After reading this course, the participant should be able to:

  1. Discuss the role of calculus in periodontal inflammation.
  2. Compare and contrast the features of the dental videoscope and dental endoscope.
  3. List clinical applications for the dental videoscope.

Inflammatory periodontal disease affects millions of patients in the United States and is, in fact, responsible for the vast majority of tooth loss in adults. It has also been associated with an increased incidence and prevalence of coronary artery disease, increased stroke risk, poor glycemic control, and increased incidence of preterm birth in expectant mothers.1 Oral health professionals are well aware that biofilm is the primary extrinsic etiologic factor in inflammatory periodontal disease. As the bacterial front progresses in the deepening sulcus, calculus forms on the root surface. It has been clearly shown that calculus deposits concentrate the toxins produced by the bacteria in the biofilm.

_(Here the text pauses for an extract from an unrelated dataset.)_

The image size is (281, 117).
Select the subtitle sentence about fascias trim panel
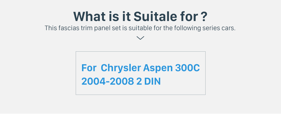click(140, 28)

FIGURE 1. The dental videoscope enables clinicians to view the subgingival environment more accurately than is possible with the dental endoscope, surgical telescopes (loupes), or surgical microscope.
FIGURE 1. The dental videoscope enables clinicians to view the subgingival environment more accurately than is
possible with the dental endoscope, surgical telescopes (loupes), or surgical microscope.

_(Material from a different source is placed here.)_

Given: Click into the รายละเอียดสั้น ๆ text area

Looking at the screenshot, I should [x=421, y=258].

The complete removal of subgingival calculus remains a significant challenge for oral health professionals, however — and one of the most difficult aspects of deposit removal is the inability to see inside the pocket. The introduction of the dental videoscope (Figure 1) — a component-based intraoral video camera — has greatly aided clinicians’ visibility during nonsurgical periodontal therapy. By assisting in the direct visualization of calculus within the pocket, this device has the potential to help improve patients’ long-term outcomes.

Articles by Listgarten et al2–4 showed that it was possible to grow an epithelial attachment over previously root-planed subgingival calculus. This led to the theory that subgingival calculus was relatively innocuous and not directly involved in the inflammatory process of periodontal breakdown. A significant base of evidence, however, has demonstrated a direct connection between these hardened subgingival deposits and inflammation seen in the pocket wall.5–12 This connection was made possible with the advent of new technology. A study by Wilson et al5 showed that nearly 70% of the inflammation found in the wall of an active periodontal pocket was associated with a combination of calculus and biofilm. Less than 10% of the inflammation noted in periodontal disease was associated with plaque alone. The high level of association between calculus and clinically identifiable inflammation indicates that calculus plays a major role in the inflammatory element of periodontal disease. This suggests complete calculus removal is imperative to successful treatment.

CLOSE-UP VIEW

FIGURE 2. Introduced in the 1990s, the dental endoscope provides a magnified view of the subgingival environment in real time.
FIGURE 2. Introduced in the 1990s, the dental endoscope provides a magnified view of the subgingival environment in real time.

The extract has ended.